> [TASK TO CARRY OUT]: Please collect every line in the items below that contains the word "agent", and copy each of those lines in full.

> [DATASET ENTRIES]:
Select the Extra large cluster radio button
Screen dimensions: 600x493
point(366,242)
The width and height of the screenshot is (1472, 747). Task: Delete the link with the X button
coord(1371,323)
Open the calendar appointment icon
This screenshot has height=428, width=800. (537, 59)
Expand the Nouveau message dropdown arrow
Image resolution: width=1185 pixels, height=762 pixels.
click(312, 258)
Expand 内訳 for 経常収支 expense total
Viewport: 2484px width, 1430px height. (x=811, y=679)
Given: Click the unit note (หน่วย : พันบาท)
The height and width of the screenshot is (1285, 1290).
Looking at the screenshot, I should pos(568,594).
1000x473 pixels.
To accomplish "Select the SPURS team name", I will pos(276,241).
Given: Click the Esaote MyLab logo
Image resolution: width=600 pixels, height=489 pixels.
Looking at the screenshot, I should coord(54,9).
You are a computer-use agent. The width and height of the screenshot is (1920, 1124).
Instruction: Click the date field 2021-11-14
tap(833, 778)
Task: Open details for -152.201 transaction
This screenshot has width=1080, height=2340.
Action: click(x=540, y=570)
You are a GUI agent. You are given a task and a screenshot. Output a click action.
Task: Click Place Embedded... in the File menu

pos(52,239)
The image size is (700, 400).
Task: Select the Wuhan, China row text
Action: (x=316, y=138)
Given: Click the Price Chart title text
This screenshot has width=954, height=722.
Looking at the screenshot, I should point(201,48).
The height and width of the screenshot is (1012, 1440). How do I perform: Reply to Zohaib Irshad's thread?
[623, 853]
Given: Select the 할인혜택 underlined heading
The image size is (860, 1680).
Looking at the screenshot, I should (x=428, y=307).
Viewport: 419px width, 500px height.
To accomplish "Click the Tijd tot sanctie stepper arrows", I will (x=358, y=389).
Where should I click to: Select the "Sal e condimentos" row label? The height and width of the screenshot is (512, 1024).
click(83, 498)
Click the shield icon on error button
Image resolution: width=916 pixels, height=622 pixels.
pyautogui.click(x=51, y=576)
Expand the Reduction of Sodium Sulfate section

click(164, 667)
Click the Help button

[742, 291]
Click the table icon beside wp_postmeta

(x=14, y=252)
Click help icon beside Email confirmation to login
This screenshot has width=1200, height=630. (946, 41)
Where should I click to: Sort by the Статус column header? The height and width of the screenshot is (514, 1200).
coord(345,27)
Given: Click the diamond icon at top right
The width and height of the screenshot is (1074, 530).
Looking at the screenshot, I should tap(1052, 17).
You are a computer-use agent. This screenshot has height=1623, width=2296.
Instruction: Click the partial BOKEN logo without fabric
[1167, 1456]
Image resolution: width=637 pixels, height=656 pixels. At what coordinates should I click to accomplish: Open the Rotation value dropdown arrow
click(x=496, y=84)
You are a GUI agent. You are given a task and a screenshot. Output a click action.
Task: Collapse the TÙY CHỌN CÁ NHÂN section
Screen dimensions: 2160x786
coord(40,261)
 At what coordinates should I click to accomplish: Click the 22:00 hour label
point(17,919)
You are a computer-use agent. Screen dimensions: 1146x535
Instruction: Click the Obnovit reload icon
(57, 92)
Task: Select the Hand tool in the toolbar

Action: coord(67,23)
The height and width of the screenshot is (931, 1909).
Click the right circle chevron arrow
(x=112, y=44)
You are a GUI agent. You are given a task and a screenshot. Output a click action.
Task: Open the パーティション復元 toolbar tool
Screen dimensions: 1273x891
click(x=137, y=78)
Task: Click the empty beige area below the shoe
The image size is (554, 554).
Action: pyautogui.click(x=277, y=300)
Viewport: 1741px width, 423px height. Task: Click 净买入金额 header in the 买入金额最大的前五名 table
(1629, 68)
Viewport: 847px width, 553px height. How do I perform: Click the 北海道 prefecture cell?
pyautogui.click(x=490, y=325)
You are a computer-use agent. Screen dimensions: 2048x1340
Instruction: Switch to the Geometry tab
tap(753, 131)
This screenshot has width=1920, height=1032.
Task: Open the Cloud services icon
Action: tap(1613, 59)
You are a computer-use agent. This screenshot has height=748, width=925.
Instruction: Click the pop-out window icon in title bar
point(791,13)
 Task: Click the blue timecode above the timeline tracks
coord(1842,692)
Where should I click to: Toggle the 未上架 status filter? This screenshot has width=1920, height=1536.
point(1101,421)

> [SOLUTION BELOW]:
You are a computer-use agent. The width and height of the screenshot is (1920, 1124).
You are a GUI agent. You are given a task and a screenshot. Output a click action.
You are a computer-use agent. This screenshot has height=1623, width=2296.
You are a GUI agent. You are given a task and a screenshot. Output a click action.
You are a computer-use agent. Screen dimensions: 1146x535
You are a GUI agent. You are given a task and a screenshot. Output a click action.
You are a computer-use agent. Screen dimensions: 2048x1340
You are a computer-use agent. This screenshot has height=748, width=925.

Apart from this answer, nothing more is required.